___ Data for analysis

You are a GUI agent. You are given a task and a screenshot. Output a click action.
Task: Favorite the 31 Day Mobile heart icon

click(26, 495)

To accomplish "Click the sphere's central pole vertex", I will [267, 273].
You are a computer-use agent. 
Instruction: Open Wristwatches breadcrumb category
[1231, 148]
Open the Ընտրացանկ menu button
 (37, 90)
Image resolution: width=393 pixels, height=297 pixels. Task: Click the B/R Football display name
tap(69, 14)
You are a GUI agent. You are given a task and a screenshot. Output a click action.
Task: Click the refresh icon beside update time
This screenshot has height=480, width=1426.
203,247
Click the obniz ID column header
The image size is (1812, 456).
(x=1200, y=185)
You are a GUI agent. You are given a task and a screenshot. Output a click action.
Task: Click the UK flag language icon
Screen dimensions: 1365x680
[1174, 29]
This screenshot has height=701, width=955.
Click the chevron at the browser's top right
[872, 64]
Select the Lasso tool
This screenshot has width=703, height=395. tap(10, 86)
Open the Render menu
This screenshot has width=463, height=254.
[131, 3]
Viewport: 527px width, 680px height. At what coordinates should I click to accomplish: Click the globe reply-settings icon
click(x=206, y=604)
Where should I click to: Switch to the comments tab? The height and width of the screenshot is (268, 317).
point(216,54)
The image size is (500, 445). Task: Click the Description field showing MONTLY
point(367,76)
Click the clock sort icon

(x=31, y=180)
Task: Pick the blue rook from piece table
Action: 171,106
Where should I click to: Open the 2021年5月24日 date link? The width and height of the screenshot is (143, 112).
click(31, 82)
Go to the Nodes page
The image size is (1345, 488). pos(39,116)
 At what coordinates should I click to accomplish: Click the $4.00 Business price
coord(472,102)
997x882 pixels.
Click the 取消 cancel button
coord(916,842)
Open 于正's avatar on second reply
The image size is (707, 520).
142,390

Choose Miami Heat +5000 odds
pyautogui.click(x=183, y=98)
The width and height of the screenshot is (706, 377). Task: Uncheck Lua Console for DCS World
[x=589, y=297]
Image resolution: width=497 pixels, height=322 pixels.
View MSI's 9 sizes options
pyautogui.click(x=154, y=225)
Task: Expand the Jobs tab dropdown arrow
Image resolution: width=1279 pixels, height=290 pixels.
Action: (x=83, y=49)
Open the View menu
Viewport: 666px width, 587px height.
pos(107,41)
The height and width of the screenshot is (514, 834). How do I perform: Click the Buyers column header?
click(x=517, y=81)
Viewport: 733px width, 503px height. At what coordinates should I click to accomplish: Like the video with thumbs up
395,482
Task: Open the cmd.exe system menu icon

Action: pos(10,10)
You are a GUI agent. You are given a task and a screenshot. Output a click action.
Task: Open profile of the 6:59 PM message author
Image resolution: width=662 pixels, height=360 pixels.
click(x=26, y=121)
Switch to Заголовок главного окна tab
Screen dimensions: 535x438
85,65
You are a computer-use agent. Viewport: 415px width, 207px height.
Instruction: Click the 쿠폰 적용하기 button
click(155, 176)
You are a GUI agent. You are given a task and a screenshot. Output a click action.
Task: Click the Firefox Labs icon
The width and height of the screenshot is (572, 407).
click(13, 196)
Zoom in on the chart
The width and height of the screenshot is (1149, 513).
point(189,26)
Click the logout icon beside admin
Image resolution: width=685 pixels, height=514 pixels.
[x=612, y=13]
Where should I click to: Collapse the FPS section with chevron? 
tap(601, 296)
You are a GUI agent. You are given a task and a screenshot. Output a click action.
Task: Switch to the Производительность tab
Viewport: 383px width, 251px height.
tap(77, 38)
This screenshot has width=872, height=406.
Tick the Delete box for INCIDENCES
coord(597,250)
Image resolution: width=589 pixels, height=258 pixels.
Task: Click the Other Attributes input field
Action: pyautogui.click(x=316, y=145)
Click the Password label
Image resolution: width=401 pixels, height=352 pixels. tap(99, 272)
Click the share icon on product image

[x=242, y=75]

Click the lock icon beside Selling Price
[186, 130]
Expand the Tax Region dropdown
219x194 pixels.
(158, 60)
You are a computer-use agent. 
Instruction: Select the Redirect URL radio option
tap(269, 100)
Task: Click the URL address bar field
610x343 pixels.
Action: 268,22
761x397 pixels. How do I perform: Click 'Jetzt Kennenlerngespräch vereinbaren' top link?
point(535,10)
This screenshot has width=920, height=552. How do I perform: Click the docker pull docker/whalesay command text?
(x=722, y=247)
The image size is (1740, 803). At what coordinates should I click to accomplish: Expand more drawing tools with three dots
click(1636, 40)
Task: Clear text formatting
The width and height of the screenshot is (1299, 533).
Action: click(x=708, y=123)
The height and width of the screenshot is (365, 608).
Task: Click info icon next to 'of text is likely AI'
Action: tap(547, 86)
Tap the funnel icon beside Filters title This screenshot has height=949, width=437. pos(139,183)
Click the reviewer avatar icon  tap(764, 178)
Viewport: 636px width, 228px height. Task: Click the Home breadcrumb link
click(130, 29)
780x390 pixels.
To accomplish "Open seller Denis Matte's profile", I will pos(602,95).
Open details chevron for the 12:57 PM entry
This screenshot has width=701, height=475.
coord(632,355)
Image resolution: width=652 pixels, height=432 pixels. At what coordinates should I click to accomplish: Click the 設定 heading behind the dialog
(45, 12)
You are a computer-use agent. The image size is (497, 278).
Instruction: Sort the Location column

______

Write down all of the listing exactly.

* **Expected output**
You are a GUI agent. You are given a task and a screenshot. Output a click action.
Task: Favorite the 31 Day Mobile heart icon

click(26, 495)

To accomplish "Click the sphere's central pole vertex", I will [267, 273].
You are a computer-use agent. 
Instruction: Open Wristwatches breadcrumb category
[1231, 148]
Open the Ընտրացանկ menu button
 (37, 90)
Image resolution: width=393 pixels, height=297 pixels. Task: Click the B/R Football display name
tap(69, 14)
You are a GUI agent. You are given a task and a screenshot. Output a click action.
Task: Click the refresh icon beside update time
This screenshot has height=480, width=1426.
203,247
Click the obniz ID column header
The image size is (1812, 456).
(x=1200, y=185)
You are a GUI agent. You are given a task and a screenshot. Output a click action.
Task: Click the UK flag language icon
Screen dimensions: 1365x680
[1174, 29]
This screenshot has height=701, width=955.
Click the chevron at the browser's top right
[872, 64]
Select the Lasso tool
This screenshot has width=703, height=395. tap(10, 86)
Open the Render menu
This screenshot has width=463, height=254.
[131, 3]
Viewport: 527px width, 680px height. At what coordinates should I click to accomplish: Click the globe reply-settings icon
click(x=206, y=604)
Where should I click to: Switch to the comments tab? The height and width of the screenshot is (268, 317).
point(216,54)
The image size is (500, 445). Task: Click the Description field showing MONTLY
point(367,76)
Click the clock sort icon

(x=31, y=180)
Task: Pick the blue rook from piece table
Action: 171,106
Where should I click to: Open the 2021年5月24日 date link? The width and height of the screenshot is (143, 112).
click(31, 82)
Go to the Nodes page
The image size is (1345, 488). pos(39,116)
 At what coordinates should I click to accomplish: Click the $4.00 Business price
coord(472,102)
997x882 pixels.
Click the 取消 cancel button
coord(916,842)
Open 于正's avatar on second reply
The image size is (707, 520).
142,390

Choose Miami Heat +5000 odds
pyautogui.click(x=183, y=98)
The width and height of the screenshot is (706, 377). Task: Uncheck Lua Console for DCS World
[x=589, y=297]
Image resolution: width=497 pixels, height=322 pixels.
View MSI's 9 sizes options
pyautogui.click(x=154, y=225)
Task: Expand the Jobs tab dropdown arrow
Image resolution: width=1279 pixels, height=290 pixels.
Action: (x=83, y=49)
Open the View menu
Viewport: 666px width, 587px height.
pos(107,41)
The height and width of the screenshot is (514, 834). How do I perform: Click the Buyers column header?
click(x=517, y=81)
Viewport: 733px width, 503px height. At what coordinates should I click to accomplish: Like the video with thumbs up
395,482
Task: Open the cmd.exe system menu icon

Action: pos(10,10)
You are a GUI agent. You are given a task and a screenshot. Output a click action.
Task: Open profile of the 6:59 PM message author
Image resolution: width=662 pixels, height=360 pixels.
click(x=26, y=121)
Switch to Заголовок главного окна tab
Screen dimensions: 535x438
85,65
You are a computer-use agent. Viewport: 415px width, 207px height.
Instruction: Click the 쿠폰 적용하기 button
click(155, 176)
You are a GUI agent. You are given a task and a screenshot. Output a click action.
Task: Click the Firefox Labs icon
The width and height of the screenshot is (572, 407).
click(13, 196)
Zoom in on the chart
The width and height of the screenshot is (1149, 513).
point(189,26)
Click the logout icon beside admin
Image resolution: width=685 pixels, height=514 pixels.
[x=612, y=13]
Where should I click to: Collapse the FPS section with chevron? 
tap(601, 296)
You are a GUI agent. You are given a task and a screenshot. Output a click action.
Task: Switch to the Производительность tab
Viewport: 383px width, 251px height.
tap(77, 38)
This screenshot has width=872, height=406.
Tick the Delete box for INCIDENCES
coord(597,250)
Image resolution: width=589 pixels, height=258 pixels.
Task: Click the Other Attributes input field
Action: pyautogui.click(x=316, y=145)
Click the Password label
Image resolution: width=401 pixels, height=352 pixels. tap(99, 272)
Click the share icon on product image

[x=242, y=75]

Click the lock icon beside Selling Price
[186, 130]
Expand the Tax Region dropdown
219x194 pixels.
(158, 60)
You are a computer-use agent. 
Instruction: Select the Redirect URL radio option
tap(269, 100)
Task: Click the URL address bar field
610x343 pixels.
Action: 268,22
761x397 pixels. How do I perform: Click 'Jetzt Kennenlerngespräch vereinbaren' top link?
point(535,10)
This screenshot has width=920, height=552. How do I perform: Click the docker pull docker/whalesay command text?
(x=722, y=247)
The image size is (1740, 803). At what coordinates should I click to accomplish: Expand more drawing tools with three dots
click(1636, 40)
Task: Clear text formatting
The width and height of the screenshot is (1299, 533).
Action: click(x=708, y=123)
The height and width of the screenshot is (365, 608).
Task: Click info icon next to 'of text is likely AI'
Action: tap(547, 86)
Tap the funnel icon beside Filters title This screenshot has height=949, width=437. pos(139,183)
Click the reviewer avatar icon  tap(764, 178)
Viewport: 636px width, 228px height. Task: Click the Home breadcrumb link
click(130, 29)
780x390 pixels.
To accomplish "Open seller Denis Matte's profile", I will pos(602,95).
Open details chevron for the 12:57 PM entry
This screenshot has width=701, height=475.
coord(632,355)
Image resolution: width=652 pixels, height=432 pixels. At what coordinates should I click to accomplish: Click the 設定 heading behind the dialog
(45, 12)
You are a computer-use agent. The image size is (497, 278).
Instruction: Sort the Location column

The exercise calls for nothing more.